Do this: Please rewrite all the rows below, substituting "magnifying glass" for "magnifier" and leaving everything else unchanged.

Rows for finding displayed items:
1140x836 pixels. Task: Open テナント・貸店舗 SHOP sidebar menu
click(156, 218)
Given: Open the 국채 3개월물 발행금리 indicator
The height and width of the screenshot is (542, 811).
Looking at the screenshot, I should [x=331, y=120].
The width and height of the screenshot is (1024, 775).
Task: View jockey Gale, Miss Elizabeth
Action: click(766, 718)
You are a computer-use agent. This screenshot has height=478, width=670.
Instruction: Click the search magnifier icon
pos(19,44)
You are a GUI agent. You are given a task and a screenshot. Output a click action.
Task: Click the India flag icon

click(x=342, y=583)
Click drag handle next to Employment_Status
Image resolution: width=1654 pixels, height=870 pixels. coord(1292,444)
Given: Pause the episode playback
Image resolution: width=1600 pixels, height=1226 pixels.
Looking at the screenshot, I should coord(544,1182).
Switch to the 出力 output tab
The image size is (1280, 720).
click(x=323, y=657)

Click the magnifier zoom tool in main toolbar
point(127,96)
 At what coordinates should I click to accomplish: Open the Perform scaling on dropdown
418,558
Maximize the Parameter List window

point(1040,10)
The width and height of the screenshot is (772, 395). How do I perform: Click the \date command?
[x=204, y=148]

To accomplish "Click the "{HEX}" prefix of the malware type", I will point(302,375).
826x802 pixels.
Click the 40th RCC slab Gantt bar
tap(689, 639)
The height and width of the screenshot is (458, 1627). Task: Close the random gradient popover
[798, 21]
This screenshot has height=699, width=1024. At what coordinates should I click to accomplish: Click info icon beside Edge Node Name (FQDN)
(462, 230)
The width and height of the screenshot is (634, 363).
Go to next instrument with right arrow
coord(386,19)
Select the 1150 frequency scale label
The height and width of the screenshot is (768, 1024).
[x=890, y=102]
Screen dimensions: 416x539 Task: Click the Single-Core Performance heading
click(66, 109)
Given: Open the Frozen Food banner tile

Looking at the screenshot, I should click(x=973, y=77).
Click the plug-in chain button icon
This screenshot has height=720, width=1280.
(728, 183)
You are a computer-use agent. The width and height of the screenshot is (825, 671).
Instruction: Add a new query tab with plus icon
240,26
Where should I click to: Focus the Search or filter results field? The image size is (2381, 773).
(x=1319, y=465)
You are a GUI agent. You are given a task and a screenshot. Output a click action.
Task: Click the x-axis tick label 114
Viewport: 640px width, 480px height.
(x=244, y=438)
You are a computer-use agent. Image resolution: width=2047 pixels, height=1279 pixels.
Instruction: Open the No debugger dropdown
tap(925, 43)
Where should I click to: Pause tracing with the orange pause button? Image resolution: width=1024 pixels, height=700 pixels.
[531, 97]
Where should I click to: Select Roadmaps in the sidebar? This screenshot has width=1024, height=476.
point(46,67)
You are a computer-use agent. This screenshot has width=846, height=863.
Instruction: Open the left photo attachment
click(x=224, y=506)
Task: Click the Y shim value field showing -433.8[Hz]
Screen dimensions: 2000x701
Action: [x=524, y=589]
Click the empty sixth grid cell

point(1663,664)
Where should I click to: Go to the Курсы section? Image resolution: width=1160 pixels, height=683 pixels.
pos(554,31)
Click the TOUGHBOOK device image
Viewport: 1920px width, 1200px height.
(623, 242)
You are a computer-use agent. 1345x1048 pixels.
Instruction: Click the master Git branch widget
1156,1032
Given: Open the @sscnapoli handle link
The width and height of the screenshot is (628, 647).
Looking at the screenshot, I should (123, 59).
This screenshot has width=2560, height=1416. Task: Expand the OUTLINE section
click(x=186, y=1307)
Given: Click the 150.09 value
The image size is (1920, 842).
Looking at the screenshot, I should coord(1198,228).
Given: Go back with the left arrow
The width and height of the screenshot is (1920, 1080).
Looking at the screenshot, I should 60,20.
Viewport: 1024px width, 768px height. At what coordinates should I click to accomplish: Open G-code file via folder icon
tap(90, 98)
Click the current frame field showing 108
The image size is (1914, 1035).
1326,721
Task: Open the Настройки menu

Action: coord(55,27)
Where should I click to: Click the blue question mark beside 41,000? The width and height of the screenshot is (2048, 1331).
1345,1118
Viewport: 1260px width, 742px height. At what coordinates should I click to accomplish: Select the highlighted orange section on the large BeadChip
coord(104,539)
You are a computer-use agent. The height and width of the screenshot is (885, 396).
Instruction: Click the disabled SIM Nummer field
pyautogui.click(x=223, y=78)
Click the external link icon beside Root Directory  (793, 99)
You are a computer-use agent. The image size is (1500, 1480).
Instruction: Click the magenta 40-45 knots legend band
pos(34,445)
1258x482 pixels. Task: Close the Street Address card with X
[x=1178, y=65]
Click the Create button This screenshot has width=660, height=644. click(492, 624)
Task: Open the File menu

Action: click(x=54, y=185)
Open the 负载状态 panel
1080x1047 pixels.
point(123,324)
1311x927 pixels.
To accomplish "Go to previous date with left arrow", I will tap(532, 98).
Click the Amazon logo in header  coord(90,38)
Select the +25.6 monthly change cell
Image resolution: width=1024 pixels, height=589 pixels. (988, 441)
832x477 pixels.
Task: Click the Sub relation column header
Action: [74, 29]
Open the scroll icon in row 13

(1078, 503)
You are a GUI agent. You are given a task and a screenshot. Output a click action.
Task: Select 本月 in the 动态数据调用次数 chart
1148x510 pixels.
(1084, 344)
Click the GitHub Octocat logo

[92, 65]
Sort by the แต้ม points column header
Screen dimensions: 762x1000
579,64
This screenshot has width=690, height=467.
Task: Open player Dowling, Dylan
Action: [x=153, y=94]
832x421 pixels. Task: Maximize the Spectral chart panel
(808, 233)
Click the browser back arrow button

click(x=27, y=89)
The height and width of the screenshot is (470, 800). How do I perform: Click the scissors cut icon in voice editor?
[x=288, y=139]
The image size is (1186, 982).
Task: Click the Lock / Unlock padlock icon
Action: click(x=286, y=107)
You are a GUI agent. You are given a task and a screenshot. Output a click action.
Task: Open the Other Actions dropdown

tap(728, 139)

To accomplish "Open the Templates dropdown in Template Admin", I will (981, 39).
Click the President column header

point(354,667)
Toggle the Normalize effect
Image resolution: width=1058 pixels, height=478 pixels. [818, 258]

Response to this exercise:
1140x836 pixels. Task: Open テナント・貸店舗 SHOP sidebar menu
click(156, 218)
Given: Open the 국채 3개월물 발행금리 indicator
The height and width of the screenshot is (542, 811).
Looking at the screenshot, I should [x=331, y=120].
The width and height of the screenshot is (1024, 775).
Task: View jockey Gale, Miss Elizabeth
Action: click(766, 718)
You are a computer-use agent. This screenshot has height=478, width=670.
Instruction: Click the search magnifying glass icon
pos(19,44)
You are a GUI agent. You are given a task and a screenshot. Output a click action.
Task: Click the India flag icon

click(x=342, y=583)
Click drag handle next to Employment_Status
Image resolution: width=1654 pixels, height=870 pixels. coord(1292,444)
Given: Pause the episode playback
Image resolution: width=1600 pixels, height=1226 pixels.
Looking at the screenshot, I should coord(544,1182).
Switch to the 出力 output tab
The image size is (1280, 720).
click(x=323, y=657)

Click the magnifying glass zoom tool in main toolbar
point(127,96)
 At what coordinates should I click to accomplish: Open the Perform scaling on dropdown
418,558
Maximize the Parameter List window

point(1040,10)
The width and height of the screenshot is (772, 395). How do I perform: Click the \date command?
[x=204, y=148]

To accomplish "Click the "{HEX}" prefix of the malware type", I will point(302,375).
826x802 pixels.
Click the 40th RCC slab Gantt bar
tap(689, 639)
The height and width of the screenshot is (458, 1627). Task: Close the random gradient popover
[798, 21]
This screenshot has height=699, width=1024. At what coordinates should I click to accomplish: Click info icon beside Edge Node Name (FQDN)
(462, 230)
The width and height of the screenshot is (634, 363).
Go to next instrument with right arrow
coord(386,19)
Select the 1150 frequency scale label
The height and width of the screenshot is (768, 1024).
[x=890, y=102]
Screen dimensions: 416x539 Task: Click the Single-Core Performance heading
click(66, 109)
Given: Open the Frozen Food banner tile

Looking at the screenshot, I should click(x=973, y=77).
Click the plug-in chain button icon
This screenshot has height=720, width=1280.
(728, 183)
You are a computer-use agent. The width and height of the screenshot is (825, 671).
Instruction: Add a new query tab with plus icon
240,26
Where should I click to: Focus the Search or filter results field? The image size is (2381, 773).
(x=1319, y=465)
You are a GUI agent. You are given a task and a screenshot. Output a click action.
Task: Click the x-axis tick label 114
Viewport: 640px width, 480px height.
(x=244, y=438)
You are a computer-use agent. Image resolution: width=2047 pixels, height=1279 pixels.
Instruction: Open the No debugger dropdown
tap(925, 43)
Where should I click to: Pause tracing with the orange pause button? Image resolution: width=1024 pixels, height=700 pixels.
[531, 97]
Where should I click to: Select Roadmaps in the sidebar? This screenshot has width=1024, height=476.
point(46,67)
You are a computer-use agent. This screenshot has width=846, height=863.
Instruction: Open the left photo attachment
click(x=224, y=506)
Task: Click the Y shim value field showing -433.8[Hz]
Screen dimensions: 2000x701
Action: [x=524, y=589]
Click the empty sixth grid cell

point(1663,664)
Where should I click to: Go to the Курсы section? Image resolution: width=1160 pixels, height=683 pixels.
pos(554,31)
Click the TOUGHBOOK device image
Viewport: 1920px width, 1200px height.
(623, 242)
You are a computer-use agent. 1345x1048 pixels.
Instruction: Click the master Git branch widget
1156,1032
Given: Open the @sscnapoli handle link
The width and height of the screenshot is (628, 647).
Looking at the screenshot, I should (123, 59).
This screenshot has width=2560, height=1416. Task: Expand the OUTLINE section
click(x=186, y=1307)
Given: Click the 150.09 value
The image size is (1920, 842).
Looking at the screenshot, I should coord(1198,228).
Given: Go back with the left arrow
The width and height of the screenshot is (1920, 1080).
Looking at the screenshot, I should 60,20.
Viewport: 1024px width, 768px height. At what coordinates should I click to accomplish: Open G-code file via folder icon
tap(90, 98)
Click the current frame field showing 108
The image size is (1914, 1035).
1326,721
Task: Open the Настройки menu

Action: coord(55,27)
Where should I click to: Click the blue question mark beside 41,000? The width and height of the screenshot is (2048, 1331).
1345,1118
Viewport: 1260px width, 742px height. At what coordinates should I click to accomplish: Select the highlighted orange section on the large BeadChip
coord(104,539)
You are a computer-use agent. The height and width of the screenshot is (885, 396).
Instruction: Click the disabled SIM Nummer field
pyautogui.click(x=223, y=78)
Click the external link icon beside Root Directory  (793, 99)
You are a computer-use agent. The image size is (1500, 1480).
Instruction: Click the magenta 40-45 knots legend band
pos(34,445)
1258x482 pixels. Task: Close the Street Address card with X
[x=1178, y=65]
Click the Create button This screenshot has width=660, height=644. click(492, 624)
Task: Open the File menu

Action: click(x=54, y=185)
Open the 负载状态 panel
1080x1047 pixels.
point(123,324)
1311x927 pixels.
To accomplish "Go to previous date with left arrow", I will tap(532, 98).
Click the Amazon logo in header  coord(90,38)
Select the +25.6 monthly change cell
Image resolution: width=1024 pixels, height=589 pixels. (988, 441)
832x477 pixels.
Task: Click the Sub relation column header
Action: [74, 29]
Open the scroll icon in row 13

(1078, 503)
You are a GUI agent. You are given a task and a screenshot. Output a click action.
Task: Select 本月 in the 动态数据调用次数 chart
1148x510 pixels.
(1084, 344)
Click the GitHub Octocat logo

[92, 65]
Sort by the แต้ม points column header
Screen dimensions: 762x1000
579,64
This screenshot has width=690, height=467.
Task: Open player Dowling, Dylan
Action: [x=153, y=94]
832x421 pixels. Task: Maximize the Spectral chart panel
(808, 233)
Click the browser back arrow button

click(x=27, y=89)
The height and width of the screenshot is (470, 800). How do I perform: Click the scissors cut icon in voice editor?
[x=288, y=139]
The image size is (1186, 982).
Task: Click the Lock / Unlock padlock icon
Action: click(x=286, y=107)
You are a GUI agent. You are given a task and a screenshot. Output a click action.
Task: Open the Other Actions dropdown

tap(728, 139)

To accomplish "Open the Templates dropdown in Template Admin", I will (981, 39).
Click the President column header

point(354,667)
Toggle the Normalize effect
Image resolution: width=1058 pixels, height=478 pixels. [818, 258]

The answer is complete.